FIFOでは足りない理由:先入れ先出しは期限を見ていない

多くの工場は「先入れ先出し(FIFO)を徹底しています」と言います。しかしFIFOは入庫日の順序であって、期限の順序ではありません。両者がずれる場面は日常的にあります。後から入庫したロットのほうが期限が短い(購買先の在庫都合)、リテストで期限が更新された、開封により期限が短縮された、こうした場合、FIFOに従うほど期限切れリスクが増えます。

FEFO(First Expiry, First Out:期限の早いものから使う)は、この問題への回答です。ただしFEFOを「倉庫の棚の並べ方」と理解していると、システム設計を誤ります。FEFOの本体は引当ロジックです。製造オーダーに対してどのロットを割り当てるかをシステムが期限順に決め、かつ期限切れ・期限不足のロットは引当も投入もできないという統制が伴って、初めて工程が守られます。

現物の並び順に依存した運用は、人の入れ替わりと繁忙で必ず崩れます。並べ方は補助、判定はシステム、という役割分担が出発点です。

期限は1つではない:3種類を区別する

設計の最初のつまずきは、品目マスタに「有効期限」という欄が1つしかないことです。実務の期限は少なくとも3種類あります。

期限の種類意味起点と計算切れたときの扱い
使用期限(Expiry)これ以降は使ってはならない絶対的な期限製造日+品目ごとの有効期間。メーカー表示があればそれが正使用不可。廃棄または返品
リテスト期限(Retest)再試験で品質を確認すべき期限製造日または前回試験日+リテスト間隔即使用不可ではなく、再試験合格で期限を更新できる
開封後期限(In-use)開封・調製後に短縮される期限開封日時+開封後有効期間。元の使用期限と比べて早いほう使用不可。残量は廃棄

この3つを1つの欄で扱うと、リテスト期限切れのロットを「期限切れ=廃棄」と誤処理したり、開封済み容器が元の期限のまま使われ続けたりします。とくに開封後期限は、開封イベントの記録(誰がいつ開封したか)がなければ計算できないため、投入照合秤量・分注管理の操作の中で開封を記録する設計が前提になります。

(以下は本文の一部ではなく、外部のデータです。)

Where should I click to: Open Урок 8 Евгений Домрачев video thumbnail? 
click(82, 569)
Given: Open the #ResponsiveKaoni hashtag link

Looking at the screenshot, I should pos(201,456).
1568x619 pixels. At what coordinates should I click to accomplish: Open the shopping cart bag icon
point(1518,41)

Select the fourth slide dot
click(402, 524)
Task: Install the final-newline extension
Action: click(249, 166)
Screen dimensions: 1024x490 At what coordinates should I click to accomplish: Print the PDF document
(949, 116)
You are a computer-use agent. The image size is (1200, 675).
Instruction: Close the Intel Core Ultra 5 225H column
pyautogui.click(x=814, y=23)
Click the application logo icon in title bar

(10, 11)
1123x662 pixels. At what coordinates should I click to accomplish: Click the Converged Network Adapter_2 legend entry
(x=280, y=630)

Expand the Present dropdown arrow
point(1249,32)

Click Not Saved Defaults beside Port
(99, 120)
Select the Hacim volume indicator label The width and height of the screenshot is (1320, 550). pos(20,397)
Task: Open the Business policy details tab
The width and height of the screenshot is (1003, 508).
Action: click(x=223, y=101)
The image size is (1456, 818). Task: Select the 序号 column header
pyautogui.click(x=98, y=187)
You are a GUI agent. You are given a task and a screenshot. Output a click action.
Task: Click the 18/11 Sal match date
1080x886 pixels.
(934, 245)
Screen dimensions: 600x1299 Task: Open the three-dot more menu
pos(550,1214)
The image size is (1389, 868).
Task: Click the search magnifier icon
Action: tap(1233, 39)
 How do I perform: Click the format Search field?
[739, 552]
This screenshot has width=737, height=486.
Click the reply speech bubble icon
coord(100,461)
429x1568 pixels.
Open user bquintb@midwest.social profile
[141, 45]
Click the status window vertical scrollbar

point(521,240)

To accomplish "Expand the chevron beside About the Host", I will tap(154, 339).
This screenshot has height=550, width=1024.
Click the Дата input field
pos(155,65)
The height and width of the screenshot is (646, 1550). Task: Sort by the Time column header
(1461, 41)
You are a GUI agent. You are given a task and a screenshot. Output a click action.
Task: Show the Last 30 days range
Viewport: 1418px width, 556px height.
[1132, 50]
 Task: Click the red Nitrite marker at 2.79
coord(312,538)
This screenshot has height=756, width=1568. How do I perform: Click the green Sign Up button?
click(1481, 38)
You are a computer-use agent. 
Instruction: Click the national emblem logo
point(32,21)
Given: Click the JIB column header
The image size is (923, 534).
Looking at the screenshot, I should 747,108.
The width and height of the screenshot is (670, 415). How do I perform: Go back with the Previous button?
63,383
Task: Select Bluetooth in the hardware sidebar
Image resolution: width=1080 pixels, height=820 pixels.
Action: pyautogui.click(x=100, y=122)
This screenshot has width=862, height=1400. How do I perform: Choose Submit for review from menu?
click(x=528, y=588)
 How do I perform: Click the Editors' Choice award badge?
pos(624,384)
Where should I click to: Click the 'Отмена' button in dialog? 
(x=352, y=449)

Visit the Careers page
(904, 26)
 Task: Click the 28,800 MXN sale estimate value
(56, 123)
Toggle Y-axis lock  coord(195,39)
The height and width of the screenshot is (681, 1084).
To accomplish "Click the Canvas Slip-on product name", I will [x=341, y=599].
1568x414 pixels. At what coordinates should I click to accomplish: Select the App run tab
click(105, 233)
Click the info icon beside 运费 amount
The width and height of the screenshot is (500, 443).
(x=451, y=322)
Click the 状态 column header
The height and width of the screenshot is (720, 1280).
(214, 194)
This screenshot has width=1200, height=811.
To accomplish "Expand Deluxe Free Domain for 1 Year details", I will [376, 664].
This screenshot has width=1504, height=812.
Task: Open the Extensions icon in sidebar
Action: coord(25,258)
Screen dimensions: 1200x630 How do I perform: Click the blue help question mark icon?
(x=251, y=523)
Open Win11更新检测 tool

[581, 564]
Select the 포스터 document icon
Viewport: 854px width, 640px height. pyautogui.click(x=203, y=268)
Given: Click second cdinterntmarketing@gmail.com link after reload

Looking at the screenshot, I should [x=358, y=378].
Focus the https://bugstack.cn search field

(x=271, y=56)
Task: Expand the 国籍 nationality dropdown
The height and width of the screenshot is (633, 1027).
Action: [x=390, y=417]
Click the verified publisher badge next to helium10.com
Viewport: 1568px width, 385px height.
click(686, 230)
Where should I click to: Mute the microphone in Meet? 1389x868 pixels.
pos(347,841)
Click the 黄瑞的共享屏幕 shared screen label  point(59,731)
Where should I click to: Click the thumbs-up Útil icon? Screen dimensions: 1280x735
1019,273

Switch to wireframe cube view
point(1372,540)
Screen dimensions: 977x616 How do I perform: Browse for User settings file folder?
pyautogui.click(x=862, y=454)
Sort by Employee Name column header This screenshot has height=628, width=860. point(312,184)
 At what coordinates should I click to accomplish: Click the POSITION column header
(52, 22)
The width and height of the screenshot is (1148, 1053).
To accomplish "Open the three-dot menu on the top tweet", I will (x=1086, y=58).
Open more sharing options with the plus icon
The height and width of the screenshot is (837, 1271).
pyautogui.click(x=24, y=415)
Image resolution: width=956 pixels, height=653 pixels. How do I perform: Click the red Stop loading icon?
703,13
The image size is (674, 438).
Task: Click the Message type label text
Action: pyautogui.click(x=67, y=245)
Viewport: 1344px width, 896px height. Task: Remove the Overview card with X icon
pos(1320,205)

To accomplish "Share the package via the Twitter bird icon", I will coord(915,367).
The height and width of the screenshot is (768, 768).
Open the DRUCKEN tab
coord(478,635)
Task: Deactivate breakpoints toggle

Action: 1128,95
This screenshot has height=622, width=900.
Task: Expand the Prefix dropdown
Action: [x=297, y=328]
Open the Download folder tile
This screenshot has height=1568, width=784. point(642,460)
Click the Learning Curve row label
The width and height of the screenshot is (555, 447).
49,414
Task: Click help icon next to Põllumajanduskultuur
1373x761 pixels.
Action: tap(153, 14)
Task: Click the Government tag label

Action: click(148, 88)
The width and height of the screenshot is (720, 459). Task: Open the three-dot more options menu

もう1つ決めるべきは期限の粒度です。日単位か、時分単位か。調製液の「調製後8時間以内に使用」のような時間単位の期限がある工程では、日付だけの管理では判定できません。時間単位の期限を扱うなら、拠点をまたぐシステムではタイムゾーンの扱いまで仕様に含めてください。

FEFO引当のロジックと、許すべき例外

基本ロジックは単純です。引当対象のロットを「使用可能な状態(合格済・ホールドなし・期限内)」で絞り、期限昇順に並べ、必要量に達するまで割り当てる。設計の実質は、この基本形からの逸脱をどこまで許すかにあります。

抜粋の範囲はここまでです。